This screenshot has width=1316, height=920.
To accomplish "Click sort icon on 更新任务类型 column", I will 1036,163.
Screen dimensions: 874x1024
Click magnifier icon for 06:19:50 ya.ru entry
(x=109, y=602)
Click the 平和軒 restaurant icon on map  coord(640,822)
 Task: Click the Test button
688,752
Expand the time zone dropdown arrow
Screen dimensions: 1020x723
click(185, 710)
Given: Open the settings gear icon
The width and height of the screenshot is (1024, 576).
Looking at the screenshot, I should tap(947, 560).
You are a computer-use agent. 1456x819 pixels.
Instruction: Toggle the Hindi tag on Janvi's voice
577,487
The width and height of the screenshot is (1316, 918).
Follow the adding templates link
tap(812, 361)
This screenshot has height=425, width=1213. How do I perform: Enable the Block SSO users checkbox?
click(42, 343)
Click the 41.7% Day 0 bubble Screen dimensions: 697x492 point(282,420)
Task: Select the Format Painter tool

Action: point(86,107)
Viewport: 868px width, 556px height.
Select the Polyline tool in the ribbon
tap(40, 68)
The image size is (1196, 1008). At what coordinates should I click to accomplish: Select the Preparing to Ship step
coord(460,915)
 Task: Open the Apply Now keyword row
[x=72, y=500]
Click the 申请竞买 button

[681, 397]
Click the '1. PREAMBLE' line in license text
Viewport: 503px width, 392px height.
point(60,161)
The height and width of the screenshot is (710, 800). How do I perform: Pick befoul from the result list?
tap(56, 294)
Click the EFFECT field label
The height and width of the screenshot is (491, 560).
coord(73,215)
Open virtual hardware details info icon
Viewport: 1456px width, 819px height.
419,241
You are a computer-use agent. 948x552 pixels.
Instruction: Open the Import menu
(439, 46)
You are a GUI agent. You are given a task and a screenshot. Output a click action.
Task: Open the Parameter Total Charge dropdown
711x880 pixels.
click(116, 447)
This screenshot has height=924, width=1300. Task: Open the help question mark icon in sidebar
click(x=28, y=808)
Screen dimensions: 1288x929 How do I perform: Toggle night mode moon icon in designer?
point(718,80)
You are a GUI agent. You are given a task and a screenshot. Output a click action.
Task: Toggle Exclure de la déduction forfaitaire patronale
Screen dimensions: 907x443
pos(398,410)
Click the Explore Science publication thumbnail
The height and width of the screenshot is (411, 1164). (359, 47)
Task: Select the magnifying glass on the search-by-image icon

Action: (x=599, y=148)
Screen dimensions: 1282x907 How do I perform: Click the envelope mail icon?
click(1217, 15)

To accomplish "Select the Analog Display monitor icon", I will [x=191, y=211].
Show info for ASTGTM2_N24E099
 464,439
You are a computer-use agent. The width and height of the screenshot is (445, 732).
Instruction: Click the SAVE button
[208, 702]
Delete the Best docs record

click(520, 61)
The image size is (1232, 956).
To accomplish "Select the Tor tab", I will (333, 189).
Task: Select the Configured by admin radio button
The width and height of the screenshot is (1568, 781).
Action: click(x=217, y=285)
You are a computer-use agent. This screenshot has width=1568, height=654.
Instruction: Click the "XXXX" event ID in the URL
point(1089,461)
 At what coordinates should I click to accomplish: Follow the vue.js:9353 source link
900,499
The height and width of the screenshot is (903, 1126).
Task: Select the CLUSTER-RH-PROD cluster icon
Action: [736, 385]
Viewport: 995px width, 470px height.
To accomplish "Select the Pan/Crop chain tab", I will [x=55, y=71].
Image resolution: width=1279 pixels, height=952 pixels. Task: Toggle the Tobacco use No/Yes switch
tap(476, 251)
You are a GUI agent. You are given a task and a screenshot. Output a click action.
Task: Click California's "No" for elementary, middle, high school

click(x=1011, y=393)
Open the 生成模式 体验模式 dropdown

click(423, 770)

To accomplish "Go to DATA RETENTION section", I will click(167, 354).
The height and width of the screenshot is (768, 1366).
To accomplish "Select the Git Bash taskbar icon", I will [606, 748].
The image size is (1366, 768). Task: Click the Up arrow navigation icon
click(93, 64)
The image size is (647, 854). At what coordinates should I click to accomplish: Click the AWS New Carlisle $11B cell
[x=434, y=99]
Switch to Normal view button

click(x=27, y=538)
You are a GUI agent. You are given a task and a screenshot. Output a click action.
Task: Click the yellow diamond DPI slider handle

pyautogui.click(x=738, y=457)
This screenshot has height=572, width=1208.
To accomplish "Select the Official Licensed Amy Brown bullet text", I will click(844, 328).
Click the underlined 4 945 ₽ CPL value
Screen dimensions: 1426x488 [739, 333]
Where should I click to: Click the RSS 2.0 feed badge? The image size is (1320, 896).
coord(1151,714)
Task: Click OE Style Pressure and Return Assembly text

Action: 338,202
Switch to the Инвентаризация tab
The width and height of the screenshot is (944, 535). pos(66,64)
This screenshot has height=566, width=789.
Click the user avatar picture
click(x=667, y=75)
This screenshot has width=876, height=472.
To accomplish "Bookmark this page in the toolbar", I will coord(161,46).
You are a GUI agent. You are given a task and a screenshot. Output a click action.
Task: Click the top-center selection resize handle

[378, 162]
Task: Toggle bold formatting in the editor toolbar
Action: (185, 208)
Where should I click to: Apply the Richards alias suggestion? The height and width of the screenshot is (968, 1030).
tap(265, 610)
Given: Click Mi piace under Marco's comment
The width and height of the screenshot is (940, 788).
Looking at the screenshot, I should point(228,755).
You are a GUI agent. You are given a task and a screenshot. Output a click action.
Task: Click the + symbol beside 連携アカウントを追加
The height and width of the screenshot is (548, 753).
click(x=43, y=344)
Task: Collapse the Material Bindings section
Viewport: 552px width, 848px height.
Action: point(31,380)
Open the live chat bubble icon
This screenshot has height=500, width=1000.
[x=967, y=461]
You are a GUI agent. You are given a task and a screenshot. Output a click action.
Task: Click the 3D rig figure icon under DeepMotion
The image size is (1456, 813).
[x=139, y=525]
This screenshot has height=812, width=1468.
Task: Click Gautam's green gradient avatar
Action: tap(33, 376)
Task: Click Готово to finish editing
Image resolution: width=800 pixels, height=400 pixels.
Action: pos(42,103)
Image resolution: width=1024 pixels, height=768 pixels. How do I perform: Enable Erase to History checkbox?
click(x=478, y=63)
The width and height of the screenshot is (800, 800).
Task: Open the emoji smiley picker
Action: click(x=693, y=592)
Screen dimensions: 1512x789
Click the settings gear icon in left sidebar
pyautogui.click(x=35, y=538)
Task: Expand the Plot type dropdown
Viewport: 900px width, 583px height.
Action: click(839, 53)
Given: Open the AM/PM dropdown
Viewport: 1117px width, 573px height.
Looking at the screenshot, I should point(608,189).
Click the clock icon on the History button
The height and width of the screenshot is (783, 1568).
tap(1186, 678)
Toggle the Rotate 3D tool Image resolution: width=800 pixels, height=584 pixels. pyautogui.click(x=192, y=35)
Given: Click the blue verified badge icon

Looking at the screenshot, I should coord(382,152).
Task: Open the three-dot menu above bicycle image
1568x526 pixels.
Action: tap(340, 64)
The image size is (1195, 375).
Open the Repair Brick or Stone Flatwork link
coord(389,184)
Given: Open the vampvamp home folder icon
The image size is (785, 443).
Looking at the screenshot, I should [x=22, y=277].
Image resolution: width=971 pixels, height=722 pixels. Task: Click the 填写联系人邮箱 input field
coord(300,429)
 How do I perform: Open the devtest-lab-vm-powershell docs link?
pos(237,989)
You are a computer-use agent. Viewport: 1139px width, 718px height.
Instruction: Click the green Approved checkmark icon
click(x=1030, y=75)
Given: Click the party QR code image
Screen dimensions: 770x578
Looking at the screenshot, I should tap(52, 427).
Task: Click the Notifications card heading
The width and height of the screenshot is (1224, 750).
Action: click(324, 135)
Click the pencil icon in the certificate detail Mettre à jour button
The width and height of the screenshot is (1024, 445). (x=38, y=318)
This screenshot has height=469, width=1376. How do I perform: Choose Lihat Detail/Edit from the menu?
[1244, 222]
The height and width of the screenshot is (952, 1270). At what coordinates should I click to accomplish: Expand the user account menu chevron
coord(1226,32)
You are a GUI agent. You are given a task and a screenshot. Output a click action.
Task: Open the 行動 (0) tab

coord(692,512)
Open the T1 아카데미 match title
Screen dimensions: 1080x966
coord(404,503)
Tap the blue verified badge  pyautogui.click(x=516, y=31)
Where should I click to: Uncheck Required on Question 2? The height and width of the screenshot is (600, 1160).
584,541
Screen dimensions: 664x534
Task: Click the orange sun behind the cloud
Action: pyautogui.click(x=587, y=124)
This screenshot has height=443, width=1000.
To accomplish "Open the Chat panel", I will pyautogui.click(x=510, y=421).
════
## Stated goal
Count the lines in the material above that contain the string "badge", treating uppercase and lowercase letters as different. Give only the number.

## Solved exercise
3